WHAT THIS TASK INVOLVES –
Could you retype all of the data below exactly as given?

SOURCE INFORMATION –
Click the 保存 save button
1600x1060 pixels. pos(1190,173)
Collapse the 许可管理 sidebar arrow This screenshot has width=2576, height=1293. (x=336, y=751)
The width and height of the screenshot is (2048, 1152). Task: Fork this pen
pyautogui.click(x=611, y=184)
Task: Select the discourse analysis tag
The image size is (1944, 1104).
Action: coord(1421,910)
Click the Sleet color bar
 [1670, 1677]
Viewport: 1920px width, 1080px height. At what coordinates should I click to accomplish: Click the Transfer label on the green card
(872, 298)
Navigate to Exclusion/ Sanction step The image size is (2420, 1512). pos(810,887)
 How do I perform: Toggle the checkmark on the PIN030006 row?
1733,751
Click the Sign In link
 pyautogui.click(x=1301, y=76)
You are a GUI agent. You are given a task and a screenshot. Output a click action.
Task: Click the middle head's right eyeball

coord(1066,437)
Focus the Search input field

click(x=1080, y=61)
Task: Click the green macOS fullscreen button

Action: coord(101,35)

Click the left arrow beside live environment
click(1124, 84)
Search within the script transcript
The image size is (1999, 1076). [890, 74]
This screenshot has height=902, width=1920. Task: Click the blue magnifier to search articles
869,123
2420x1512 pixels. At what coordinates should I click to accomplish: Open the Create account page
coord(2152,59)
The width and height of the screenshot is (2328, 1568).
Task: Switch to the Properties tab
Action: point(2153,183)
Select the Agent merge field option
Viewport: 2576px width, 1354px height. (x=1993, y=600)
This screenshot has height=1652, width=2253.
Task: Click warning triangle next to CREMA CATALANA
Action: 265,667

EXERCISE OUTPUT –
Click the 保存 save button
1600x1060 pixels. pos(1190,173)
Collapse the 许可管理 sidebar arrow This screenshot has width=2576, height=1293. (x=336, y=751)
The width and height of the screenshot is (2048, 1152). Task: Fork this pen
pyautogui.click(x=611, y=184)
Task: Select the discourse analysis tag
The image size is (1944, 1104).
Action: coord(1421,910)
Click the Sleet color bar
 [1670, 1677]
Viewport: 1920px width, 1080px height. At what coordinates should I click to accomplish: Click the Transfer label on the green card
(872, 298)
Navigate to Exclusion/ Sanction step The image size is (2420, 1512). pos(810,887)
 How do I perform: Toggle the checkmark on the PIN030006 row?
1733,751
Click the Sign In link
 pyautogui.click(x=1301, y=76)
You are a GUI agent. You are given a task and a screenshot. Output a click action.
Task: Click the middle head's right eyeball

coord(1066,437)
Focus the Search input field

click(x=1080, y=61)
Task: Click the green macOS fullscreen button

Action: coord(101,35)

Click the left arrow beside live environment
click(1124, 84)
Search within the script transcript
The image size is (1999, 1076). [890, 74]
This screenshot has height=902, width=1920. Task: Click the blue magnifier to search articles
869,123
2420x1512 pixels. At what coordinates should I click to accomplish: Open the Create account page
coord(2152,59)
The width and height of the screenshot is (2328, 1568).
Task: Switch to the Properties tab
Action: point(2153,183)
Select the Agent merge field option
Viewport: 2576px width, 1354px height. (x=1993, y=600)
This screenshot has height=1652, width=2253.
Task: Click warning triangle next to CREMA CATALANA
Action: 265,667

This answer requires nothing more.